A. Biological System
[0033] A biological system in the context of the present invention
is an organism or a part of an organism, including functional
parts, the organism being referred to herein as a subject. The
subject is generally a mammal, including a human. The subject can
be an individual human being in a human population. The term
"mammal" as used herein includes or comprises but is not limited to
a human, non-human primate, mouse, rat, dog, cat, cow, sheep,
horse, and pig. Mammals other than humans can be advantageously
used as subjects that can be used to provide a model of a human
disease. The non-human subject can be unmodified, a transgenic
animal, a genetically modified animal, or an animal carrying one or
more genetic mutation(s), or silenced gene(s). A subject can be
male or female. Depending on the objective of the operation, a
subject can be one that has been exposed to an agent of interest. A
subject can be one that has been exposed to an agent over an
extended period of time, optionally including time prior to the
study. A subject can be one that had been exposed to an agent for a
period of time but is no longer in contact with the agent. A
subject can be one that has been diagnosed or identified as having
a disease. A subject can be one who has already undergone, or is
undergoing treatment of a disease or adverse health condition. A
subject can also be one who exhibits one or more symptoms or risk
factors for a specific health condition or disease. A subject can
be one that is predisposed to but is asymptomatic for a disease. In
certain implementations, the disease or health condition in
question is associated with exposure to an agent or use of an agent
over an extended period of time. According to some implementations,
the system 100 (FIG. 1) contains or generates computerized models
of one or more biological systems and mechanisms of its functions
(collectively, "biological networks" or "network models") that are
relevant to a type of perturbation or an outcome of interest.
[0034] Depending on the context of the operation, the biological
system can be defined at different levels as it relates to the
function of an individual organism in a population, an organism
generally, an organ, a tissue, a cell type, an organelle, a
cellular component, or a specific individual's cell(s). Each
biological system comprises one or more biological mechanisms or
pathways, the operation of which manifest as functional features of
the system. Animal systems that reproduce defined features of a
human health condition and that are suitable for exposure to an
agent of interest are preferred biological systems. Cellular and
organotypical systems that reflect the cell types and tissue
involved in a disease etiology or pathology are also preferred
biological systems. Priority could be given to primary cells or
organ cultures that recapitulate as much as possible the human
biology in vivo. It is also important to match the human cell
culture in vitro with the most equivalent culture derived from the
animal models in vivo. This enables creation of a translational
continuum from animal model to human biology in vivo using the
matched systems in vitro as reference systems.

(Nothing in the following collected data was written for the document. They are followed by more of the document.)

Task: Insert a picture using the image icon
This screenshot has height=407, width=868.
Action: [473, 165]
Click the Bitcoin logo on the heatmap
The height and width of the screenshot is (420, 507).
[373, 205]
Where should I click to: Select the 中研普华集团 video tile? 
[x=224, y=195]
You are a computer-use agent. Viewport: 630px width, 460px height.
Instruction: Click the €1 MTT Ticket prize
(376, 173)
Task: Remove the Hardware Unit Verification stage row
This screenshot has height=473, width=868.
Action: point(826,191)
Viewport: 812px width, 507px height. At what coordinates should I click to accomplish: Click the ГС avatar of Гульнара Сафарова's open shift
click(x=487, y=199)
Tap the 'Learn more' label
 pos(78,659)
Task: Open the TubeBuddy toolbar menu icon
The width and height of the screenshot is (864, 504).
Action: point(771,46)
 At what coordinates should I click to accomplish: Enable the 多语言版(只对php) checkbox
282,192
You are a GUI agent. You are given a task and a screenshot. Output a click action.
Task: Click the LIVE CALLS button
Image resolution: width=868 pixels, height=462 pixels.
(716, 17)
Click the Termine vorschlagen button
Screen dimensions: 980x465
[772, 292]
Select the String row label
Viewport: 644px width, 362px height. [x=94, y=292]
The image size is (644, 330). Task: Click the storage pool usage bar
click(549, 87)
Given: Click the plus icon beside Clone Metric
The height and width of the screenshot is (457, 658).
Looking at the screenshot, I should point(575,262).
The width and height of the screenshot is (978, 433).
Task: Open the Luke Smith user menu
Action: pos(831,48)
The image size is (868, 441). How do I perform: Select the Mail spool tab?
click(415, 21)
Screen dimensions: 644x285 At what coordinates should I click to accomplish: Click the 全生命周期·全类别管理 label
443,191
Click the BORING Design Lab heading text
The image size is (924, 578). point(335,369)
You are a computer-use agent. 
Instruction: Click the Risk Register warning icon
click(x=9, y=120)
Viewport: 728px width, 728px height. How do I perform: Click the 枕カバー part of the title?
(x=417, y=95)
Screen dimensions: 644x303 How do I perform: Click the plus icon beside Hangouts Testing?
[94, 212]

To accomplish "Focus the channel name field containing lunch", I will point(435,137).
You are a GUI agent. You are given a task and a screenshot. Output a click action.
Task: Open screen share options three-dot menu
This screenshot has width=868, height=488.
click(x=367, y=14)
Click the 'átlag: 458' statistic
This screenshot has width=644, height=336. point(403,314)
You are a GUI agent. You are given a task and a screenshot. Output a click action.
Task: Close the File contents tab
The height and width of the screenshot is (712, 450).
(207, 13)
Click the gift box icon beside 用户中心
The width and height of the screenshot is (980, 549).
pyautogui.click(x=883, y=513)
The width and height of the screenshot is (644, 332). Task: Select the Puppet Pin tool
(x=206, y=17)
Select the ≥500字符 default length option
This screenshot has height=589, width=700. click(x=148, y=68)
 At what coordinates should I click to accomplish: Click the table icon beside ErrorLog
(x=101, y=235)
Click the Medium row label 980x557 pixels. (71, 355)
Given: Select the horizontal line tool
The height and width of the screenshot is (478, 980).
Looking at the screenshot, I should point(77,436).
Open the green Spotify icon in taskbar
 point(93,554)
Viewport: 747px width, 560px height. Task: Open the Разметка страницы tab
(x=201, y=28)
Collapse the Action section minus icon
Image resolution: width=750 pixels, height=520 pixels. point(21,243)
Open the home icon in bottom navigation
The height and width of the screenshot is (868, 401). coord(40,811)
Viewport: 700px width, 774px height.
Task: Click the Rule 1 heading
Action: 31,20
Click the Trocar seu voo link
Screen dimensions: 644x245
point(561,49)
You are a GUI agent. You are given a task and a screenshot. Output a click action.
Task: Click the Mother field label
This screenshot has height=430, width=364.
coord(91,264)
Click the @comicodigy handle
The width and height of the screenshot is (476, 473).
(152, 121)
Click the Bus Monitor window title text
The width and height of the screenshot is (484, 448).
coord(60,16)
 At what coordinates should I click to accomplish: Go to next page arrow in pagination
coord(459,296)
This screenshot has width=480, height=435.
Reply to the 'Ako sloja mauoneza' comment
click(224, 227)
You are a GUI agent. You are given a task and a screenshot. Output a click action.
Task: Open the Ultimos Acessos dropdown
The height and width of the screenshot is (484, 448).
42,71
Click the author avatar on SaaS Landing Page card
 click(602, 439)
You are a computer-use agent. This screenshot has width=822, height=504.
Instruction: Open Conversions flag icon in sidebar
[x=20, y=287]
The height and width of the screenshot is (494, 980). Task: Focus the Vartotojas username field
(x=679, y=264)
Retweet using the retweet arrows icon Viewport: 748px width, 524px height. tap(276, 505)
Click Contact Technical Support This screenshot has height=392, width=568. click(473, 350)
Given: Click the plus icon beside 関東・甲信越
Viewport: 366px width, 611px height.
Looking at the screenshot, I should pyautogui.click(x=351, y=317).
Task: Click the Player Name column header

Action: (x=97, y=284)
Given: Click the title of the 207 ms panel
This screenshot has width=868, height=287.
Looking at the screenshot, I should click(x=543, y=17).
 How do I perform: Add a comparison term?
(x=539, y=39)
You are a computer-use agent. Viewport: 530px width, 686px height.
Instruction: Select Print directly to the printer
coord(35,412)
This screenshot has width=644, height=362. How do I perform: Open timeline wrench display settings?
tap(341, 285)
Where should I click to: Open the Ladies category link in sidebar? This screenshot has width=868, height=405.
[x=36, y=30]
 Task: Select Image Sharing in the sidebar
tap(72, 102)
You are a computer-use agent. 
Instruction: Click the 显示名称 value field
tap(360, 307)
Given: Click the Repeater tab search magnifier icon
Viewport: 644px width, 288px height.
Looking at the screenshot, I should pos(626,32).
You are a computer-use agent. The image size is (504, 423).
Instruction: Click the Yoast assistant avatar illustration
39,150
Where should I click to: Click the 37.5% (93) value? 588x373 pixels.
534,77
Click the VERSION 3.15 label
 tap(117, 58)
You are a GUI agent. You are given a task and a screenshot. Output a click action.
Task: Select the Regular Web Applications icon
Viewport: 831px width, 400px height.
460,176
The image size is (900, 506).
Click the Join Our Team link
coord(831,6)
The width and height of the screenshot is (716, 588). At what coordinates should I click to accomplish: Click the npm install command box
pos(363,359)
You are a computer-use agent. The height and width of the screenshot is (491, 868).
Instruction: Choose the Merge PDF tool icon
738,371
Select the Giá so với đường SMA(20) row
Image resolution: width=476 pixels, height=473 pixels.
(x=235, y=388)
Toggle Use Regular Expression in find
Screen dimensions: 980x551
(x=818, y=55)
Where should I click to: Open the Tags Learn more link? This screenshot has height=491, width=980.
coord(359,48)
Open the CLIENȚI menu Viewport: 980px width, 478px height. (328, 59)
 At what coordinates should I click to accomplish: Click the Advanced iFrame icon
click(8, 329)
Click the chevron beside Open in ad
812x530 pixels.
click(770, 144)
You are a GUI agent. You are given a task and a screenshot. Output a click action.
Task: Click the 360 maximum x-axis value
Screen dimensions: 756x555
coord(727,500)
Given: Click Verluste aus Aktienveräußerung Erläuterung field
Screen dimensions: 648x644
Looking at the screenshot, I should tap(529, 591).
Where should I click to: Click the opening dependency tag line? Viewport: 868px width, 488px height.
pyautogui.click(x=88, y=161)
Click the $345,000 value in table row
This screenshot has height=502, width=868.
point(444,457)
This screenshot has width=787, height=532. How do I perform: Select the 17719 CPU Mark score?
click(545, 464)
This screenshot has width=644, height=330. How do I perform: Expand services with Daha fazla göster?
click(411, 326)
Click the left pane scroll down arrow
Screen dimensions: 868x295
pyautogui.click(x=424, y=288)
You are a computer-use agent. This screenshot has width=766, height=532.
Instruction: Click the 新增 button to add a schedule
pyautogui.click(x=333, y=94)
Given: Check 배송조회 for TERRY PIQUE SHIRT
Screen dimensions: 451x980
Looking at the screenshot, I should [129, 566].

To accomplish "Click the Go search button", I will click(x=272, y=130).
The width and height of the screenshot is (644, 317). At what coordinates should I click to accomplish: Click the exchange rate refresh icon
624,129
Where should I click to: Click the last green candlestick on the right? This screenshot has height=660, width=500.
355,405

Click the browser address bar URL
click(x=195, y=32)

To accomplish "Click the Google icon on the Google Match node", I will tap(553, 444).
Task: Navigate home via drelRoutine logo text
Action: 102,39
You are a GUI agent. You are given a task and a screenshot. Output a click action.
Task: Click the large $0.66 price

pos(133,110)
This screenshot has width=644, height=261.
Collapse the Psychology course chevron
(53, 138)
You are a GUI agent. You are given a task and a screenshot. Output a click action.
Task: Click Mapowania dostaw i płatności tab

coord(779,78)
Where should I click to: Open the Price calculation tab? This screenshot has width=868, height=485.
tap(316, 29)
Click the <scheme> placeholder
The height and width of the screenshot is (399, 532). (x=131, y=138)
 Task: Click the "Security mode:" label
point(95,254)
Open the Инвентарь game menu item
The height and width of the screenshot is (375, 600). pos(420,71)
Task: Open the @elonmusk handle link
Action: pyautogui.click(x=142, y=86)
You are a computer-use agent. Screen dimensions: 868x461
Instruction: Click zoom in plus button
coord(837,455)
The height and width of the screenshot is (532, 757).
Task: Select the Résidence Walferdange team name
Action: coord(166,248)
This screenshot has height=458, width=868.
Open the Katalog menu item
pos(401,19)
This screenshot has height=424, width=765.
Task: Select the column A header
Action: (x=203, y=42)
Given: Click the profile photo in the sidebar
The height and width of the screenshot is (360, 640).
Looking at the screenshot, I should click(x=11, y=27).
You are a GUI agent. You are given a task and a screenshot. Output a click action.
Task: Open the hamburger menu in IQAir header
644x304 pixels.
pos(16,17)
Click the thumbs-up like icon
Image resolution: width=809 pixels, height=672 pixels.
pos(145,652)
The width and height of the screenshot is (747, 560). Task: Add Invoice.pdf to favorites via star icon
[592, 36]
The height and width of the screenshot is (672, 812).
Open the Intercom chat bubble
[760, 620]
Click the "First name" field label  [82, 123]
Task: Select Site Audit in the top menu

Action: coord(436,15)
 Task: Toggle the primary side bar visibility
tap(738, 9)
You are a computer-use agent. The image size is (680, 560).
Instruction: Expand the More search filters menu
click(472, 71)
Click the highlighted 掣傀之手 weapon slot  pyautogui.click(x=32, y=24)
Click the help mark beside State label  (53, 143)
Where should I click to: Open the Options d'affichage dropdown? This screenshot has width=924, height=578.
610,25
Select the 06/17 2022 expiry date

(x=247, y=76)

Accordingly, the
biological system contemplated for use with the systems and methods
described herein can be defined by, without limitation, functional
features (biological functions, physiological functions, or
cellular functions), organelle, cell type, tissue type, organ,
development stage, or a combination of the foregoing. Examples of
biological systems include or comprise, but are not limited to, the
pulmonary, integument, skeletal, muscular, nervous (central and
peripheral), endocrine, cardiovascular, immune, circulatory,
respiratory, urinary, renal, gastrointestinal, colorectal, hepatic
and reproductive systems. Other examples of biological systems
include or comprise, but are not limited to, the various cellular
functions in epithelial cells, nerve cells, blood cells, connective
tissue cells, smooth muscle cells, skeletal muscle cells, fat
cells, ovum cells, sperm cells, stem cells, lung cells, brain
cells, cardiac cells, laryngeal cells, pharyngeal cells, esophageal
cells, stomach cells, kidney cells, liver cells, breast cells,
prostate cells, pancreatic cells, islet cells, testes cells,
bladder cells, cervical cells, uterus cells, colon cells, and
rectum cells. Some of the cells may be cells of cell lines,
cultured in vitro or maintained in vitro indefinitely under
appropriate culture conditions. Examples of cellular functions
include or comprise, but are not limited to, cell proliferation
(e.g., cell division), degeneration, regeneration, senescence,
control of cellular activity by the nucleus, cell-to-cell
signaling, cell differentiation, cell de-differentiation,
secretion, migration, phagocytosis, repair, apoptosis, and
developmental programming. Examples of cellular components that can
be considered as biological systems include or comprise, but are
not limited to, the cytoplasm, cytoskeleton, membrane, ribosomes,
mitochondria, nucleus, endoplasmic reticulum (ER), Golgi apparatus,
lysosomes, DNA, RNA, proteins, peptides, and antibodies.
B. Perturbation
[0035] A perturbation in a biological system can be caused by one
or more agents over a period of time through exposure or contact
with one or more parts of the biological system. An agent can be a
single substance or a mixture of substances, including a mixture in
which not all constituents are identified or characterized. The
chemical and physical properties of an agent or its constituents
may not be fully characterized. An agent can be defined by its
structure, its constituents, or a source that under certain
conditions produces the agent. An example of an agent is a
heterogeneous substance, that is a molecule or an entity that is
not present in or derived from the biological system, and any
intermediates or metabolites produced therefrom after contacting
the biological system. An agent can be a carbohydrate, protein,
lipid, nucleic acid, alkaloid, vitamin, metal, heavy metal,
mineral, oxygen, ion, enzyme, hormone, neurotransmitter, inorganic
chemical compound, organic chemical compound, environmental agent,
microorganism, particle, environmental condition, environmental
force, or physical force. Non-limiting examples of agents include
or comprise but are not limited to nutrients, metabolic wastes,
poisons, narcotics, toxins, therapeutic compounds, stimulants,
relaxants, natural products, manufactured products, food
substances, pathogens (prion, virus, bacteria, fungi, protozoa),
particles or entities whose dimensions are in or below the
micrometer range, by-products of the foregoing and mixtures of the
foregoing. Non-limiting examples of a physical agent include or
comprise radiation, electromagnetic waves (including sunlight),
increase or decrease in temperature, shear force, fluid pressure,
electrical discharge(s) or a sequence thereof, or trauma.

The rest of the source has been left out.